第5話
巨大だ!
建物、ドア、天井。すべてが巨大だ。人々はスーツを着たランウェイモデルのように、手にファイルを持ち、頭と肩の間に電話を挟んで歩き回っている。
正直言って、この大きな会社で迷子の子犬のような気分だ。
「どちらへ行かれますか、お客様?」中年の男性が丁寧に尋ねてくる。彼を見ると、最初に気づくのは茶色の髪の前部分に入った色あせた赤いハイライトだ。おしゃれ!
「面接に来ました。受付を探しています。何階ですか?」私は彼の目をまっすぐ見て、自信を持って話す。まるで男同士の会話のように。
エレベーターマンは、まるで私が彼の名前を間違えて発音したかのように見つめてくる。彼は長い5秒間じっと見つめる。私も負けじと見返す。このにらめっこに負ける気はない。
数週間のように感じた数秒後、彼は言った。「そこにありますよ、お客様」左側を指さしながら。
ああ!もちろん、受付はいつも1階にあるんだ。バカな頭だ。
彼の指さす方向に目をやると、大きなCの形をしたテーブルがあり、フットボールの形をした大きな「受付」の文字が書かれている。背景にアルコールがあれば、バーのように見えただろう。
受付に向かって歩いていると、背後から生意気な口調が聞こえる。「どういたしまして、お客様」
振り返ってエレベーターマンに微笑みかける。「ピンク、似合ってるよ」と彼の輝く髪を指さしながら言う。彼の目は細くなり、唇は一文字に引き締まり、殺意に満ちた視線で私を見つめる。
ふん!ピンキーめ。
私は背景で車を爆破した後のトム・クルーズのように受付に向かって歩く。過剰なメイクをした女性がコンピューターで作業しているのが見える。彼女の口紅は唇の輪郭からはみ出して、唇を豊かに見せようとしている。彼女は私を見て、そして微笑む。私が彼女の唇を見つめているのに気づいたのだ。
お願いよ!私はそのお粗末なメイクを見ていただけ。私なら彼女の顔にもっと上手くできるのに。
彼女は私を見て、私の服を見て、それから髪を見る。「どのようにお手伝いできますか、お客様?」感心したような声だ。「イーサン・ストーンと申します。面接に来ました。案内していただけますか?」私は絹のような男らしい声で言う。
彼女は顔を赤らめ、コンピューター画面に向き直り、ウサギのように素早くタイプする。「こちらでIDの確認をしていただく必要があります。その後、4階の人事部でお待ちいただくことになっています。また、履歴書を再読されることをお勧めします。質問はそこからのみです」彼女は偽のまつげをパチパチさせながら慎重に話す。
私は彼女に向かってニヤリと笑い、イーサンのIDを確認のために渡す。彼女はまた顔を赤らめる。私はそんなに綺麗なの?それともハンサム?
突然、彼女が眉をひそめるのが見える。彼女は疑わしげにIDを見て、それから混乱した表情で私を見る。そしてその時、私は気づく…
くそっ!それはイーサンのIDだ。
「去年事故に遭って、顎の再建手術をしたんです」私は悲しそうに聞こえるように、うつむいた落ち込んだ表情を作る。

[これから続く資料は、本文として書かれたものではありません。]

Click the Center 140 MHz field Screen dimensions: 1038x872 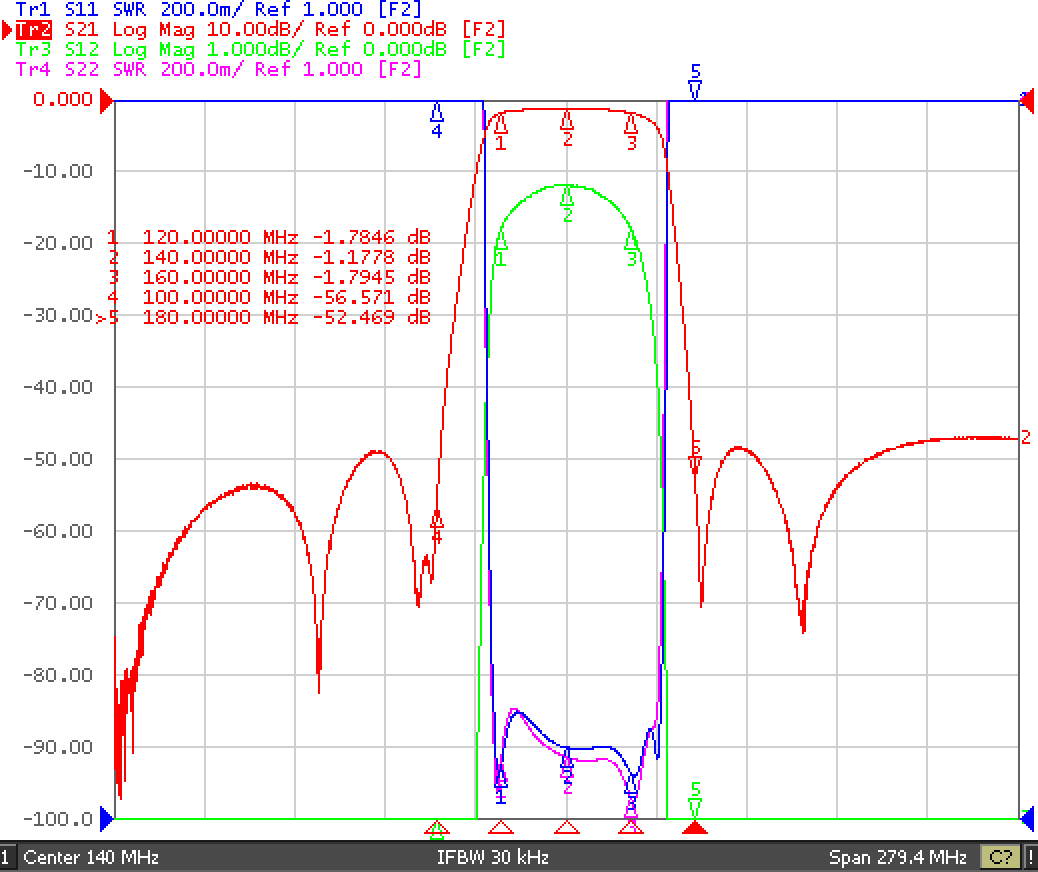(91, 857)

「あら!今はとても良く見えますよ。はい、あなたのIDです。頑張ってください、良い一日を」彼女は優しく微笑むが、私に見えるのは唇の輪郭からはみ出した口紅だけだ。彼女はまた顔を赤らめる。
バカな女!
私はIDを受け取り、丁寧な笑顔を返し、立ち去る。しかし突然振り返って彼女に感謝しようとすると、彼女が私のお尻を見ていることに気づく。
感謝する必要はないかな。
代わりに、私は彼女に意地悪な笑みを浮かべ、数分前にピンキーに会ったエレベーターに向かって歩く。
「4階、人事部」私は彼を見ながらハスキーな声で言う。彼の右肩の下にはロジャーと書かれたバッジがある。

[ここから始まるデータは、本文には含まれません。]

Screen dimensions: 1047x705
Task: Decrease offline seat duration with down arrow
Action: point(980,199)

彼は4のボタンを押し、私を一瞥もせずにいる。1階から4階までの道のりは静かだった。耳をつんざくような沈黙。
ディン
エレベーターのドアが開く。歩き出す前に、私はエレベーターマンを見て嘲笑う。「ありがとう…ピンキー」最後の言葉をゆっくりと言う。
「ロジャーです。どういたしまして、お客様」彼の声は厳しく、拳は脇に握りしめられている。
エレベーターを出る際、私は彼に向かってニヤリと笑い、「了解…ピンキー」とからかう。
そして電球を光らせるほどの価値ある笑顔を浮かべて立ち去る。